Reflective surface device according to claim 1,

 - characterized in that

 - The reflection form elements (20.1, 20.2, 20.3) in random or latched (Rl, R2) arrangement are present.

Reflective surface device according to claim 1 or 2,

- characterized in that

 - The diffusely reflecting surface properties by a white paint with pigments or crystals or particles as Refelxions- form elements and / or by diffusely reflecting

 Properties of the reflective feature elements (12.1, 12.2, 12.3) itself is formed.

Reflective surface device according to one or more of the preceding claims,

 - characterized in that

- The convex shaped surface structure of the reflection form elements (20.1, 20.2, 20.3) is at least partially formed by a spherical or ellipsoidal surface. Reflective surface device according to one or more of the preceding claims, characterized in that an adhesive layer (14) is arranged on the top side of the support layer (12.1), in which the reflection form elements (20.1, 20.2, 20.3) are embedded at least partially embedded on the underside.

Reflective surface device according to one or more of claims 1-4,

 - characterized in that

 - The support layer (12.3) and the reflection feature elements (20.3) are integrally formed, wherein the convex surface structure of the reflection feature elements (20.3) by embossing, pressing, rolling, cold / hot deformation of the top of the support layer (12) is made or

Reflecting surface device (10.3) with their

Reflecting elements (20.3) as a plastic molding, in particular plastic injection molded part, is formed.

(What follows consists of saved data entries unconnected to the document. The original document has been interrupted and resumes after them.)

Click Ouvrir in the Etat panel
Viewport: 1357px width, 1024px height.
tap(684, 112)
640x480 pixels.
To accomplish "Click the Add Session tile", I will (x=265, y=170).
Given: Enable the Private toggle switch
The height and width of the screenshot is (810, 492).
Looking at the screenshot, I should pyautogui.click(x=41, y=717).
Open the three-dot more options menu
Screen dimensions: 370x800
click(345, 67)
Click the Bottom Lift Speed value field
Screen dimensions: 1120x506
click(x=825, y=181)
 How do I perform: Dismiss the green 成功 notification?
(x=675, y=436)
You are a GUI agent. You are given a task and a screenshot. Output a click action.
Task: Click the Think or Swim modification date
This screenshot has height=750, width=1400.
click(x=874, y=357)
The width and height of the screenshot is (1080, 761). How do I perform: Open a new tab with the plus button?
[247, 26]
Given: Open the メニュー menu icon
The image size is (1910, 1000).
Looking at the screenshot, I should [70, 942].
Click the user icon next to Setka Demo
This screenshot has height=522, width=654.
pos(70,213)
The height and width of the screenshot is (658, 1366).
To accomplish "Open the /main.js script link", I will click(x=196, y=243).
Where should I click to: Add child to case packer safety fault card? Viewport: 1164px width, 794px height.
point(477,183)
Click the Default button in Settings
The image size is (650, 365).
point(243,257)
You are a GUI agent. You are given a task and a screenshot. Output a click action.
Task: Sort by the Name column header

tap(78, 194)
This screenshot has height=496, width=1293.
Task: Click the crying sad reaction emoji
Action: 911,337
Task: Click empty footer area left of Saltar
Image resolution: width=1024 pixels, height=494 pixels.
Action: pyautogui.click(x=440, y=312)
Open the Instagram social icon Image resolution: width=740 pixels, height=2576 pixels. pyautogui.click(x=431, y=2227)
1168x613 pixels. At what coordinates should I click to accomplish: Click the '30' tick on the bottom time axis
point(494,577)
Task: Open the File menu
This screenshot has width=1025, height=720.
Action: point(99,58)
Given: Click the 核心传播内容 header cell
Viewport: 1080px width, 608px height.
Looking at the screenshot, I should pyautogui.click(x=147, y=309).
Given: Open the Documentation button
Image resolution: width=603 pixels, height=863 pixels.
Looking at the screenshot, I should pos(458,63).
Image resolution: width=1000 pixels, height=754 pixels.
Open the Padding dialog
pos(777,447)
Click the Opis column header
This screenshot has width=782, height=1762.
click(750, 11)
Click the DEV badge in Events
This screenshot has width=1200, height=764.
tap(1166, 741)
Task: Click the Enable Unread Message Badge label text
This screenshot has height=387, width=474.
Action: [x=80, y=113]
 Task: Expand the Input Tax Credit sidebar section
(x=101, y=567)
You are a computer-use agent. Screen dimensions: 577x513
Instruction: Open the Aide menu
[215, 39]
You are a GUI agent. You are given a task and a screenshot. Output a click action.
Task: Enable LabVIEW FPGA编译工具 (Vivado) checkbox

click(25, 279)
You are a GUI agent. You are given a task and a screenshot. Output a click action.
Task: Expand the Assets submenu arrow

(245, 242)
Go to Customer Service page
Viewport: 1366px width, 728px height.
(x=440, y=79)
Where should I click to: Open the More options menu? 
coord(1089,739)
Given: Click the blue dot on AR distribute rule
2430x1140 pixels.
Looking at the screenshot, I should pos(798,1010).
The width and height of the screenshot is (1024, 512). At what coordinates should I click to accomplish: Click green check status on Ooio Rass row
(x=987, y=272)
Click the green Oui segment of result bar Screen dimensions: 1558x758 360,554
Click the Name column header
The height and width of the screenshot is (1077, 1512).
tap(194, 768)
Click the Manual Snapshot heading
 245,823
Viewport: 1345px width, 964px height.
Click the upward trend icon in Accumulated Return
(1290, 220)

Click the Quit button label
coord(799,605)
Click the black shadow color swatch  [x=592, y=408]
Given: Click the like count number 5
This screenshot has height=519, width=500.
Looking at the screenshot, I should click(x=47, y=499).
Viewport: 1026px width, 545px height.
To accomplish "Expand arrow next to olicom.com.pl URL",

Reflecting surface device according to claim 6,

 - characterized in that

 - The reflection surface device (10.3) made of bitumen board or plastic.

Reflecting surface device according to one or more of the preceding claims,

 - characterized in that

 - The reflection form elements (20.1, 20.2, 20.3) in an orthogonal grid (Rl, R2) are arranged.

Reflective surface device according to claim 8,

 - characterized in that

 - arranged in a row adjacent

Reflection shape elements (20.3) spaced (A) are arranged. Reflective surface device according to claim 9,

 - characterized in that

 - Adjacent rows of reflection element elements (20.3) by half the pitch (R) alternately offset from one another, in particular in series, are arranged.

Reflective surface device according to claim 3,

 - characterized in that

 - the paint as a white paint with

 Titanium dioxide crystals or pigments

 or particles is formed, which cause the diffuse reflection.

Reflective surface device according to claim 11,

 - characterized in that

 - The paint / the titanium dioxide crystals, pigments or - particles is treated to produce the convex surface properties to produce the diffuse reflection with a single or multi-stage grinding process / are.

Photovoltaic device (60) with a housing (64) and photovoltaic elements (62),

 - characterized in that

 - Within the housing, a translucent support layer (66) is present on the upper side and underside

 Photovoltaic elements (62) are arranged,

 - Between the photovoltaic elements (62) translucent areas (68) are present and

 - Spaced to the carrier layer (60) on the underside of a

 Reflection surface device (10.1, 10.2, 10.3) is arranged according to one or more of the preceding claims.

35 Photovoltaic device according to claim 13,

 - characterized in that

 - The photovoltaic units (62) and the translucent areas (68) are arranged like a checkerboard.

Photovoltaic system (80) with photovoltaic units (50) arranged inclined in a predetermined grid (R) with photovoltaic elements (62) arranged on the top and / or bottom side,

 - characterized in that

 - In the area between the photovoltaic units (50) in each case a reflecting surface device (10.1, 10.2, 10.3) according to one or more of the preceding claims below and / or above in front of a photovoltaic system (50) is arranged.

Photovoltaic system according to claim 15,

 - characterized in that

 - The front of an inclined photovoltaic unit (50) arranged reflecting surface means (10) has an opposing surface inclination.

Photovoltaic system according to claim 16,

 - characterized in that

 - The opposite surface slope is in the range between 10 to 40 ° (old degree).